(Prepping In Rural Iowa)
Six Reasons for pickling and fermenting food
- #1 Fermented foods are amazing for your health, especially for your digestion, due to the probiotics they contain! It seems counter-intuitive, but they can really help with bloating. Pickling and fermenting foods before eating them can boost your immune system: good digestions = healthy you!
- #2 Preserving food by pickling and fermenting can help fight food waste. Let’s be honest: It’s really hard for a single person to use up a head of cabbage alone. Or a damn pumpkin! Gardeners often deal with crazy amounts of harvested produce. Preserving foods is a nice alternative to freezing things or just throwing them away.
- #3 You’re not just preserving food. You are preserving entire seasons! Pumpkin may not be seasonal anymore come summer, but opening a jar of pickled pumpkin will make you feel like raking colourful leaves and drinking pumpkin spice lattes all over. We can’t wait to preserve our summer vegetables to forever reminisce about our first gardening success.
- #4 Pickling food saves the environment and your wallet. By freezing food, you need a continual supply of electricity. And if your freezer is as old as ours, it’s probably mostly wasting energy! Storing pickled foods doesn’t require any electricity. Though, that’s obviously this is a calculation that depends on the quantities of pickled goods, as well as the cost of your jars. But jars are something that we usually just have laying around in our kitchen anyways.
- #5 Fermenting and pickling has a long tradition in many cultures. Eastern Europe is notorious for anything pickled cabbage-related. Asian, especially Japanese, cuisine has known fermenting for thousands of years. What about pickled eggs and onions in England? Or that weird Scandinavian pickled herring that you never want to try but you probably should? By trying out this technique, you’re stepping into the footsteps of your ancestors. Imagine how proud your grandmother would be of you!
- #6 Nervous before a presentation? Or before meeting your partner’s family? Or before making important phone calls? Just eat some kimchi. A study suggests that eating fermented foods is linked with fewer symptoms of social anxiety! The contained probiotics lower perceived stress and can help alleviate anxiety-related digestive problems. Who knows if this is actually true?! But it’s just once more good excuse for eating delicious pickled and fermented foods.
The Crucial Difference Between Pickled and Fermented
Foods that are pickled are those that have been preserved in an acidic medium. In the case of various types of supermarket pickles on the shelf, the pickling comes from vinegar. These vegetables, however, are not fermented (even though vinegar itself is the product of fermentation) and hence do not offer the probiotic and enzymatic value of homemade fermented vegetables.
Vegetables that you ferment in your kitchen using a starter, salt, and some filtered water create their own self preserving, acidic liquid that is a by-product of the fermentation process. This lactic acid is incredibly beneficial to digestion when consumed along with the fermented vegetables or even when sipped alone as anyone on the GAPS Intro Diet has discovered (cabbage juice anyone?). In other words, homemade fermented veggies are both fermented and pickled.
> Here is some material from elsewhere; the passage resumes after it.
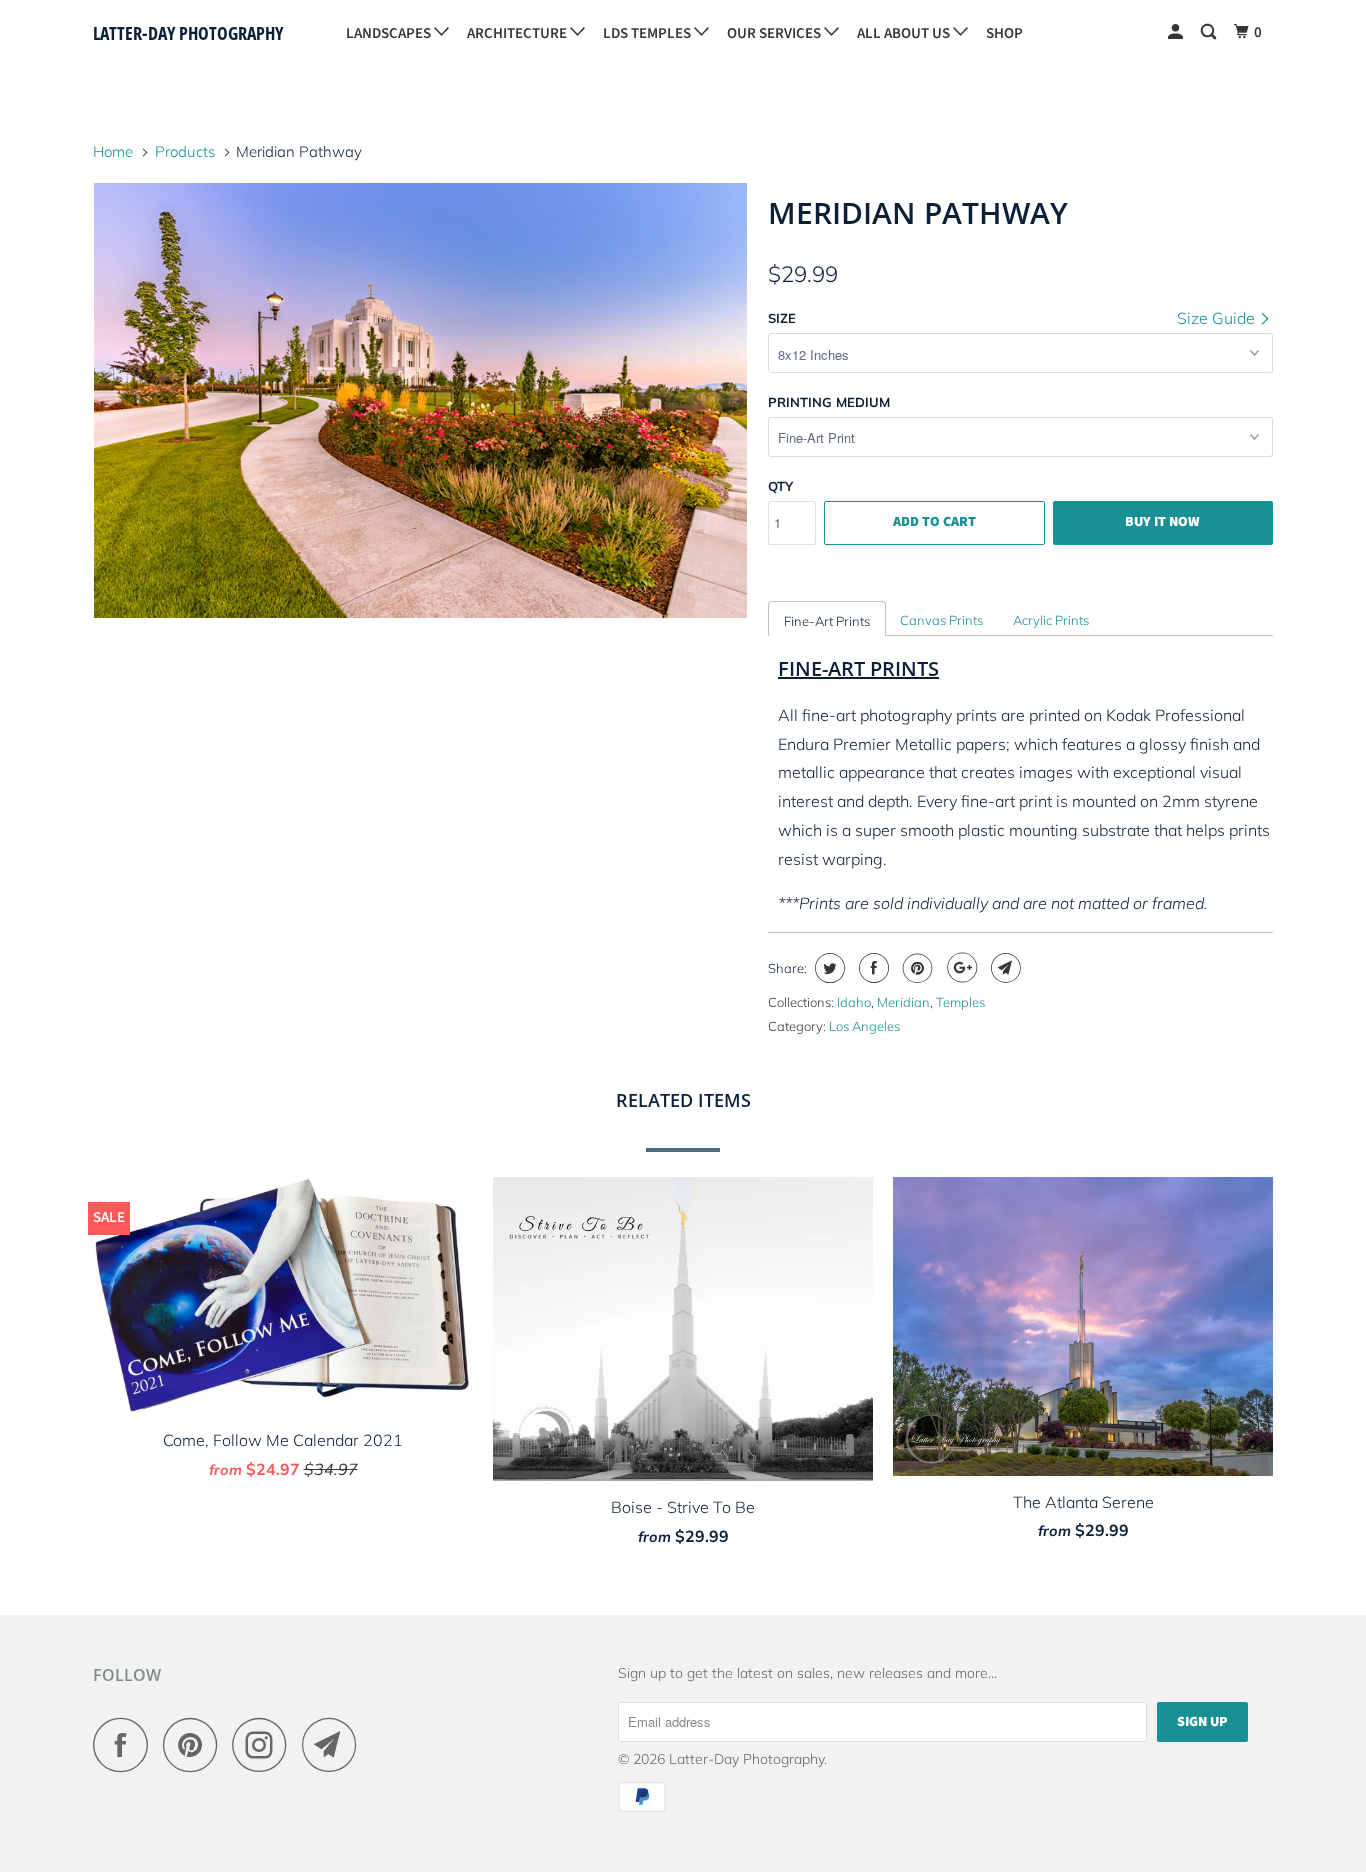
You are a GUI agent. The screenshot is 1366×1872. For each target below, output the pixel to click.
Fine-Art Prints (827, 621)
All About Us (905, 33)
What about alcoholic fermentation? In the case of wine and unpasteurized beers, fermentation occurs as the result of certain yeasts converting sugars into alcohol but there is no pickling that takes place despite the common expression that a person who has had too much to drink is “pickled”.
Home fermentation of vegetables preserves without the use of any pressure or heat unlike supermarket versions of the same foods. It allows the ubiquitous and beneficial lactobacilli present on the surface of all living things – yes, even your own skin – to proliferate creating lactic acid which not only pickles and preserves the vegetables, but also promotes the health of those that consume it in the following ways:
- Enhances the vitamin content of the food.
- Preserves and sometimes enhances the enzyme content of the food.
- Improves nutrient bio-availability in the body.
- Improves the digestibility of the food and even cooked foods that are consumed along with it!